I respectfully dissent and, agreeing with the reasoning and conclusions of Justice Clark in his dissent, only wish to add the following.
As a policy.matter I oppose the imposition of civil liability upon a school district for injuries sustained off the school premises by a truant school pupil who has voluntarily and knowingly left the school premises during school hours. In my view, the fastening of liability on a school under these circumstances goes too far. Just 10 years ago in Dillon v. Legg (1968) 68 Cal.2d 728 [69 Cal.Rptr. 72, 441 P.2d 912, 29 A.L.R.3d 1316], at page 734, we repeated the wise admonition of Dean Prosser that whether a duty of care exists turns on “ ‘. . . whether the plaintiff’s interests are entitled to legal protection against the defendant’s conduct.... “Duty” is not sacrosanct in itself, but only an expression of the sum total of those considerations of policy which lead the law to say that the particular plaintiff is entitled to protection.’ (Prosser, Law of Torts, supra [3d ed. 1964], atpp. 332-333.)” (Italics added.)

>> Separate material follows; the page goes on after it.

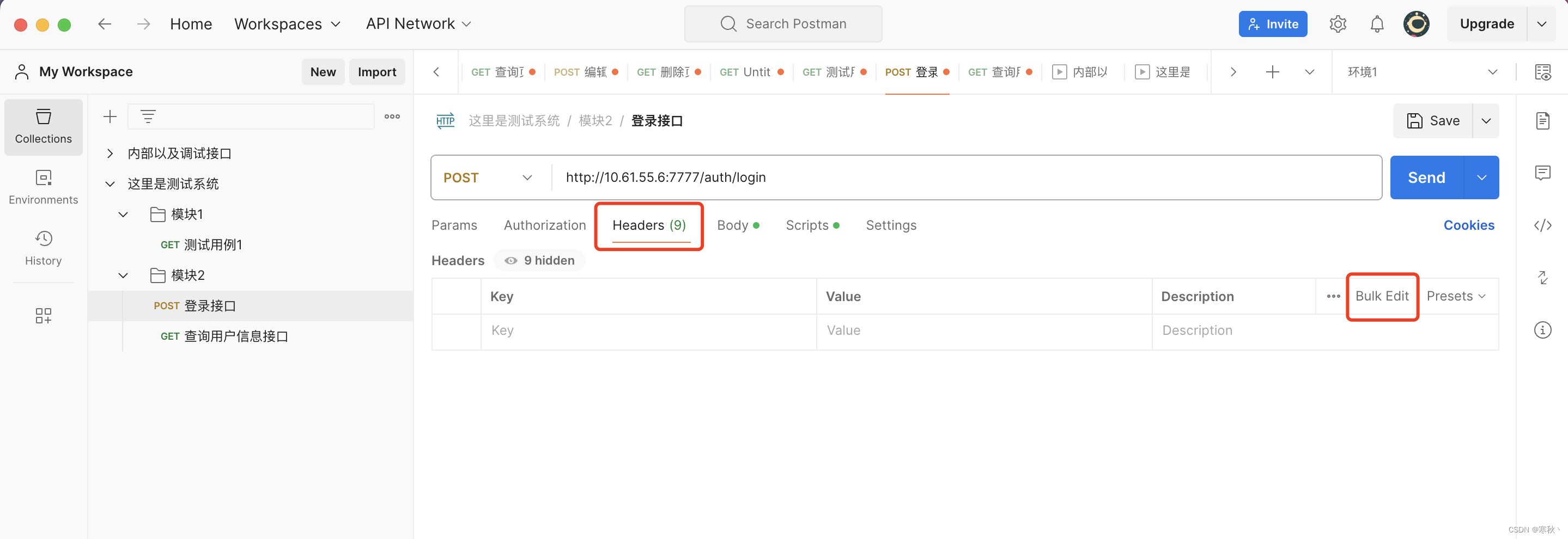The image size is (1568, 539).
Task: Open the History panel in sidebar
Action: (x=43, y=248)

These “considerations of policy” in the case before us should, among other things, include the fundamental function, purpose, and role of a school and its staff, the nature and probable degree of supervision required to prevent truancy, the physical variables of entrances and exits to school grounds, the financial costs of adequate supervision to prevent truancy, the relative moral culpability of pupil, parent, and school administration, the historical experience of schools in the supervision of pupils, truant and nontruant, the expense of adequate insurance to cover the extension of liability herein, and other factors. Weighing these different considerations, I conclude that for policy reasons we should not impose such a duty of care on a school district. A line should be drawn *528limiting a school’s liability to injuries to a pupil which occur on school property, or when the pupil is transported to, or participating in, a school-sponsored or school-related activity, in the manner contemplated by Education Code section 44808 (formerly § 13557.5).

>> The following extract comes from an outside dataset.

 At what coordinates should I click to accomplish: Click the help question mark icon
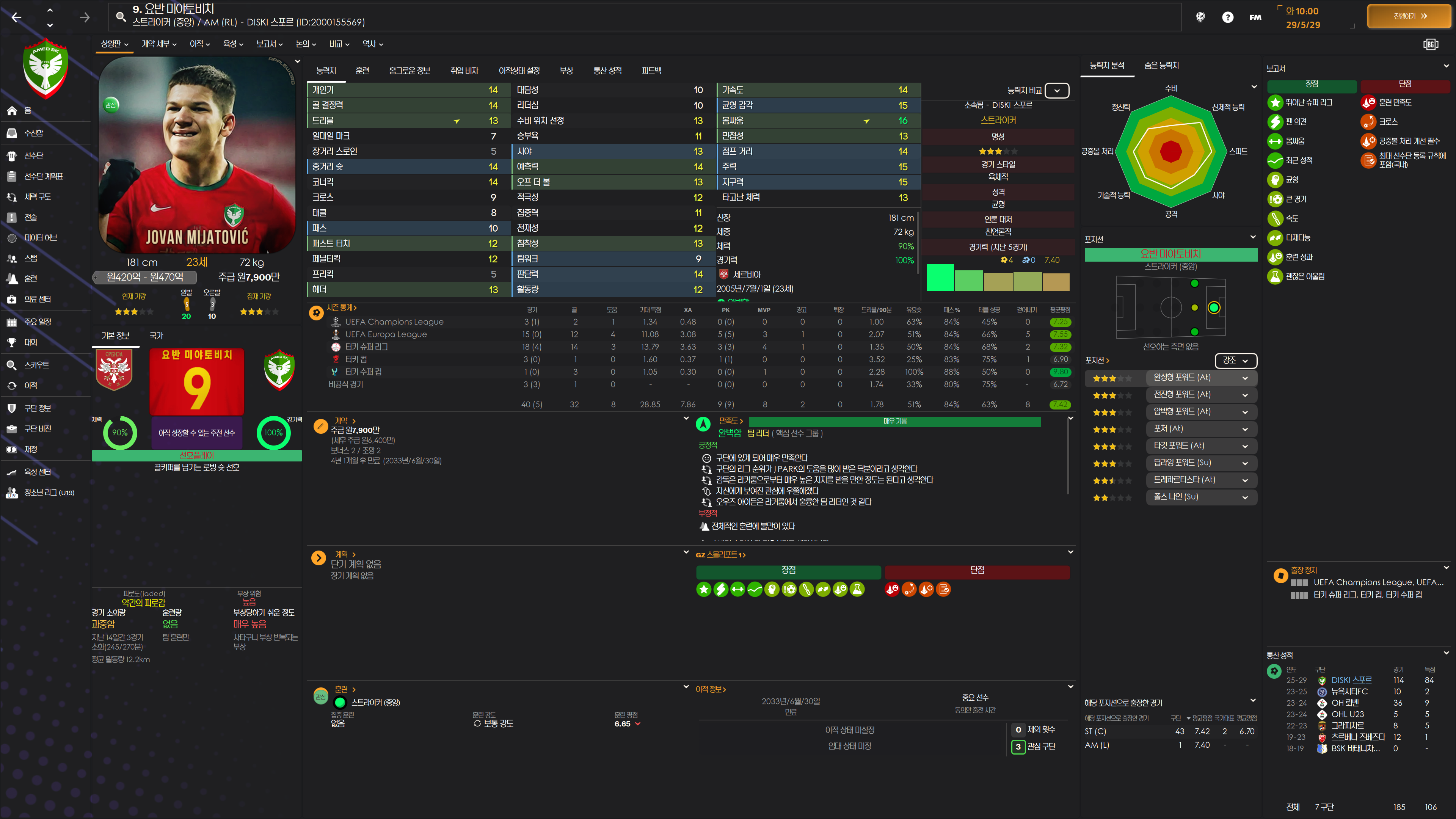[1227, 17]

The instant case involved a truant who was injured at an intersection four blocks from the schoolyard by a third party motorcyclist. I cannot say that the next case may not involve a truant who without anyone’s permission or knowledge deliberately slipped away from school unnoticed, hopped a freight train and was injured when he fell off a car four days later in Duluth, Minnesota.
We should recognize that some children’s activities are not risk-proof. One of the continuing hazards, by reason of the very nature of a school’s operations, is that a school child during school hours, purposely and surreptitiously may escape from the schoolyard and the school environment and run off on a lark of his own and thereby be injured. If this happens, the event is unfortunate—perhaps tragic—indeed, but I would not require that the liability protection of a school district must, like a shadow, follow the youngster as he wanders around town.
I believe this is what the Legislature had in mind in its enactment of Education Code section 44808 (formerly 13557.5).
Mosk, J., concurred.
Respondent’s petition for a rehearing was denied December 20, 1978. Mosk, J., Clark, J., and Richardson, J., were of the opinion that the petition should be granted.